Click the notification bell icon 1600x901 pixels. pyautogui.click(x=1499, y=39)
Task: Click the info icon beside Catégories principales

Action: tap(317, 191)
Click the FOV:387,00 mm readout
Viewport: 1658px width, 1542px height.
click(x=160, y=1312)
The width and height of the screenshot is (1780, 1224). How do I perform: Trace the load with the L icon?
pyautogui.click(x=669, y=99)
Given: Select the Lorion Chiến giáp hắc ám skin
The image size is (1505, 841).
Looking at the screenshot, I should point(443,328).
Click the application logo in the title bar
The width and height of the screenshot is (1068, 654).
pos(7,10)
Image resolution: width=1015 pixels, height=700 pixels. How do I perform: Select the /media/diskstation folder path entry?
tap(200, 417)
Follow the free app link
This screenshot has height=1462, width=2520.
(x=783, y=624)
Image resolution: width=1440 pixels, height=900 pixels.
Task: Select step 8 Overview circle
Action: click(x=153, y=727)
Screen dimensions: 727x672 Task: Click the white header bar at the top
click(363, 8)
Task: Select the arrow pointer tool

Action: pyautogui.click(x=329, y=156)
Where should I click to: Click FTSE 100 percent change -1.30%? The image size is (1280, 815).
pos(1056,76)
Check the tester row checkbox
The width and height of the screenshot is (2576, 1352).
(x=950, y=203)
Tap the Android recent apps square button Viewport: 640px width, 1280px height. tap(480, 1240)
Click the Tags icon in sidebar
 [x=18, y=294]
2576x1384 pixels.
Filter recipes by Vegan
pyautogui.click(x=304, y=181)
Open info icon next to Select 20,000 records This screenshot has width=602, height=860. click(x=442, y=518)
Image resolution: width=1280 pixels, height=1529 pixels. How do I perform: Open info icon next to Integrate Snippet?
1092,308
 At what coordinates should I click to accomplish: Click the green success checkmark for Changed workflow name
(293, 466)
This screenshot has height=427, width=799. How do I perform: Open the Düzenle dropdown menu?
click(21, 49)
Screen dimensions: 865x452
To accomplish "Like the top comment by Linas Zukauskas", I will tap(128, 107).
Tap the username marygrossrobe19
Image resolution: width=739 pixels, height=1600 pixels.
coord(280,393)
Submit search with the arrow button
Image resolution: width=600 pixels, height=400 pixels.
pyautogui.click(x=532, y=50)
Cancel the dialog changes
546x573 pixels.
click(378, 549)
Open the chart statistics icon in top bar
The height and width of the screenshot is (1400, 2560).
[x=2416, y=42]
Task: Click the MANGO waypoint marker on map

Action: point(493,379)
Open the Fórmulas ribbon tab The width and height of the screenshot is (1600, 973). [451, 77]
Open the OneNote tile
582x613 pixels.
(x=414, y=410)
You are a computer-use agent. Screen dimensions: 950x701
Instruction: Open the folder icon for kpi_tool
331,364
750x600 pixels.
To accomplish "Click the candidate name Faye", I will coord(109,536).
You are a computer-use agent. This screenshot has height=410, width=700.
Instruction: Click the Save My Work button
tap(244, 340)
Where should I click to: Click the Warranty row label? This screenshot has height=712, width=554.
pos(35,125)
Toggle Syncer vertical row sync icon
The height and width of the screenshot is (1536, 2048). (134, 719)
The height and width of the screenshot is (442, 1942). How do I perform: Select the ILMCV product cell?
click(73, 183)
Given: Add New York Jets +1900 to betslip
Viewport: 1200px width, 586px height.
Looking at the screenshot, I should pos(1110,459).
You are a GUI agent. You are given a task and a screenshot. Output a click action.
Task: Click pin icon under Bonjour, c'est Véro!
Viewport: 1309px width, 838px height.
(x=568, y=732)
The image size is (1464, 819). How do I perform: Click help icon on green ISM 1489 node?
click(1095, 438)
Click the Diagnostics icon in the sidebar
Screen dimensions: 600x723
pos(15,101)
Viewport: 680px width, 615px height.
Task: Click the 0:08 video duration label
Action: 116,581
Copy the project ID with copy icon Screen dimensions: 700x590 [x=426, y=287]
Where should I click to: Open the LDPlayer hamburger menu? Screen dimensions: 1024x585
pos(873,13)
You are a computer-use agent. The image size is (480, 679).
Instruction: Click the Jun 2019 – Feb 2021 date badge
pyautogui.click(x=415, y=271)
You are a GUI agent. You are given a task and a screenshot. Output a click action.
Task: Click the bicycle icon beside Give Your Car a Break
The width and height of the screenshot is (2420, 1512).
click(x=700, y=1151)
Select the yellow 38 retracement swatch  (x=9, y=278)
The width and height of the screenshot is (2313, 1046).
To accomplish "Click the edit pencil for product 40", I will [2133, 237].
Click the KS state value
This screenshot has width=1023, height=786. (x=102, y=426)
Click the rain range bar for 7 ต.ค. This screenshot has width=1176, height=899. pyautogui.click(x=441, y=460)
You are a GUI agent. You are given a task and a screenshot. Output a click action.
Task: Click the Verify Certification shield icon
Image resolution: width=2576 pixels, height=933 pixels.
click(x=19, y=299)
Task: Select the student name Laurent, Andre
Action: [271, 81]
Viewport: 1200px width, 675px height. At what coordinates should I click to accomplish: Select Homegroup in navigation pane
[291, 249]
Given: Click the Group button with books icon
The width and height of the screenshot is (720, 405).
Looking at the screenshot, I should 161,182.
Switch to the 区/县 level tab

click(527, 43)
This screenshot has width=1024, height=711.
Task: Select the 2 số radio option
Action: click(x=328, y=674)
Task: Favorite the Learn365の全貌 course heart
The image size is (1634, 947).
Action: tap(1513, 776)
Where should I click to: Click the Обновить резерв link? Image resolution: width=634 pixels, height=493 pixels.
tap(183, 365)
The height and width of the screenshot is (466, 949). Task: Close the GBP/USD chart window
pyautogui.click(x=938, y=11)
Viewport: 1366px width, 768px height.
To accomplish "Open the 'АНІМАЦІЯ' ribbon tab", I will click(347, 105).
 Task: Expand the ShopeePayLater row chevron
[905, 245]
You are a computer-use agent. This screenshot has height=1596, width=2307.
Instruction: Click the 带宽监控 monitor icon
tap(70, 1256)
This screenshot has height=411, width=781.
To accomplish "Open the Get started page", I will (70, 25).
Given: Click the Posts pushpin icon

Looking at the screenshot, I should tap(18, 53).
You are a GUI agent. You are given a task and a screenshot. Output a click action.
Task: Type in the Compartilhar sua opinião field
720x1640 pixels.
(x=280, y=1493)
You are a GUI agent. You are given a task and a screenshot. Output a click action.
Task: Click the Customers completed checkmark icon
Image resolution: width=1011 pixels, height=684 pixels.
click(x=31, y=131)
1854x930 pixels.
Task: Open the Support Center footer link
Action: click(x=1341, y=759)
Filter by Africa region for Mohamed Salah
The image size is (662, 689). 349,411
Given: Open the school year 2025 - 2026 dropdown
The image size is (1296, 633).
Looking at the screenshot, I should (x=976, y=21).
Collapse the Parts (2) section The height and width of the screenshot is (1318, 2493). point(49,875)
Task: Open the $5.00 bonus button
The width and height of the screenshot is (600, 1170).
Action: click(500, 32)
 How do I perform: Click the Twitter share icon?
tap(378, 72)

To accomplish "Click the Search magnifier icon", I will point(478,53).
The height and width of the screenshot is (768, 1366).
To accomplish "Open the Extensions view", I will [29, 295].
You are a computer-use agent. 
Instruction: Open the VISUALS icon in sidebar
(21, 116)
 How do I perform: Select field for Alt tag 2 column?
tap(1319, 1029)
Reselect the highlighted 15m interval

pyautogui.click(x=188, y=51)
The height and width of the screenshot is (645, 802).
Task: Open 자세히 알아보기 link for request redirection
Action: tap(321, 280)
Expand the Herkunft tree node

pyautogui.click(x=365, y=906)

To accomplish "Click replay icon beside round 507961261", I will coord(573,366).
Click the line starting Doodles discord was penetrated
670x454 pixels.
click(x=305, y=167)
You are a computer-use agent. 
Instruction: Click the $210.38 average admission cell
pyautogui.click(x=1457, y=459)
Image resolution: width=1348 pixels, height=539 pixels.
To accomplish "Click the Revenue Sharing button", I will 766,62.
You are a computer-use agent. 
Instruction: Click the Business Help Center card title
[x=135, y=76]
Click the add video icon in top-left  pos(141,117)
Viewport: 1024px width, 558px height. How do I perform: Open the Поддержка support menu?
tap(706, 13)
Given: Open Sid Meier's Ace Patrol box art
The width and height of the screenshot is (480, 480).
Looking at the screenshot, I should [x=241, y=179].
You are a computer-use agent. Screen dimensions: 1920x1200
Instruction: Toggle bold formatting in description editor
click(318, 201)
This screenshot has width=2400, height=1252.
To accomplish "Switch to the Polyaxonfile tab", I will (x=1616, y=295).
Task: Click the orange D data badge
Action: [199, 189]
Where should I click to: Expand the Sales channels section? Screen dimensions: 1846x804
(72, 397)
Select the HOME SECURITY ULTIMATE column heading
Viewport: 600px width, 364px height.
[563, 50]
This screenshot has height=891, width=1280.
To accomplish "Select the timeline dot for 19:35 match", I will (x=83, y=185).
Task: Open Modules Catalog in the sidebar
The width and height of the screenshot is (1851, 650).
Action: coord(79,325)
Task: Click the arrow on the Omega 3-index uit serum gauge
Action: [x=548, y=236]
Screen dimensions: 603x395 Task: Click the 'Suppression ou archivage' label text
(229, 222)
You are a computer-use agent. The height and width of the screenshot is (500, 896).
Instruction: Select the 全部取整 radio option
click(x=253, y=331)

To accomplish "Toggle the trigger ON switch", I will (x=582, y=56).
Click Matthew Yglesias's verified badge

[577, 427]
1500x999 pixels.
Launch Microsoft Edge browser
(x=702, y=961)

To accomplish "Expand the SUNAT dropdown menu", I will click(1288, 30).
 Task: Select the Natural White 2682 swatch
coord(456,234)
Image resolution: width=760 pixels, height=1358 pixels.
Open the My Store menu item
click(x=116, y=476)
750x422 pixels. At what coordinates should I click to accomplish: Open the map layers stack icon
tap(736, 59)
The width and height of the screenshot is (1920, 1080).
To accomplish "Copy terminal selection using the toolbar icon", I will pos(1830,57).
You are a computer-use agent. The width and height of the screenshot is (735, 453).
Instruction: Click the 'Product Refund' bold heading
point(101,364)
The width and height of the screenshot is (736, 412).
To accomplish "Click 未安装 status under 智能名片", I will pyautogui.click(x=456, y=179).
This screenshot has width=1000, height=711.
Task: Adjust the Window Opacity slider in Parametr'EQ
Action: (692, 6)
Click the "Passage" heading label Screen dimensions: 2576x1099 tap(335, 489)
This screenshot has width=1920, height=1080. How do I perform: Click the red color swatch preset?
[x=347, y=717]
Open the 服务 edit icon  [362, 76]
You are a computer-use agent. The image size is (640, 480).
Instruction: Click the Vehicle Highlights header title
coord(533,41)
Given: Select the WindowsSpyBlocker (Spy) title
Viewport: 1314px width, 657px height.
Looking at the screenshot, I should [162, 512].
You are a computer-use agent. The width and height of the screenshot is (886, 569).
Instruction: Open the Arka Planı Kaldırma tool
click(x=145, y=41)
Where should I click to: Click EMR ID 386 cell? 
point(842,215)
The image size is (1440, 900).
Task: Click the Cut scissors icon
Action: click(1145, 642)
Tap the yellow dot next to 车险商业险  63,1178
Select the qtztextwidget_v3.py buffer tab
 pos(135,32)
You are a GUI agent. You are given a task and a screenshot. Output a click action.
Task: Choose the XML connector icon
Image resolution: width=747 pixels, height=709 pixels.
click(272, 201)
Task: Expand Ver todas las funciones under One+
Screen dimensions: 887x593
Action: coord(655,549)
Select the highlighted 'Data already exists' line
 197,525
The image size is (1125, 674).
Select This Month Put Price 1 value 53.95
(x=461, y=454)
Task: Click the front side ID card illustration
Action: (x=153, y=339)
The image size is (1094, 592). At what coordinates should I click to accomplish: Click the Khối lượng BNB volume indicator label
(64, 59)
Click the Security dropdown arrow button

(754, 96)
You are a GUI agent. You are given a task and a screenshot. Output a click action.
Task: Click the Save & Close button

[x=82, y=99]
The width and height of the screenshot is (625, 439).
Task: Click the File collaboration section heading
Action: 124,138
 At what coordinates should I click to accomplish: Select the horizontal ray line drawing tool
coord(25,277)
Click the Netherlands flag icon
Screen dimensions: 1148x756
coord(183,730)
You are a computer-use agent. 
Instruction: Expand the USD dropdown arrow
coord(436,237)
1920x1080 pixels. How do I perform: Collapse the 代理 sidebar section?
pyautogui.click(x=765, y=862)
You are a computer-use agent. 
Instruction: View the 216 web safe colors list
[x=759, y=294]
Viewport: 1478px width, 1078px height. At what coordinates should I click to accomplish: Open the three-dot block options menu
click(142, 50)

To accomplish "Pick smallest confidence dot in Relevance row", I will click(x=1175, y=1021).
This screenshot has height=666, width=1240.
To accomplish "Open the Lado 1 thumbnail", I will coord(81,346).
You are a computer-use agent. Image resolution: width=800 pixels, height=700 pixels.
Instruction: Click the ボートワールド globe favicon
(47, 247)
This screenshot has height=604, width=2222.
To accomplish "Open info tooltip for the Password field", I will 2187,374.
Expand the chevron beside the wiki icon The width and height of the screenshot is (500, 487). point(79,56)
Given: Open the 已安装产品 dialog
====
### Aim
Please render the rows as a Markdown table with columns Number and Content, starting with the line that contains "At what coordinates should I click to accomplish: Select the" and going on through the line that contains "coord(436,237)". Number each line and leave out any blank ones.

### Result of this task
| Number | Content |
|---|---|
| 1 |  At what coordinates should I click to accomplish: Select the horizontal ray line drawing tool |
| 2 | coord(25,277) |
| 3 | Click the Netherlands flag icon |
| 4 | Screen dimensions: 1148x756 |
| 5 | coord(183,730) |
| 6 | You are a computer-use agent.  |
| 7 | Instruction: Expand the USD dropdown arrow |
| 8 | coord(436,237) |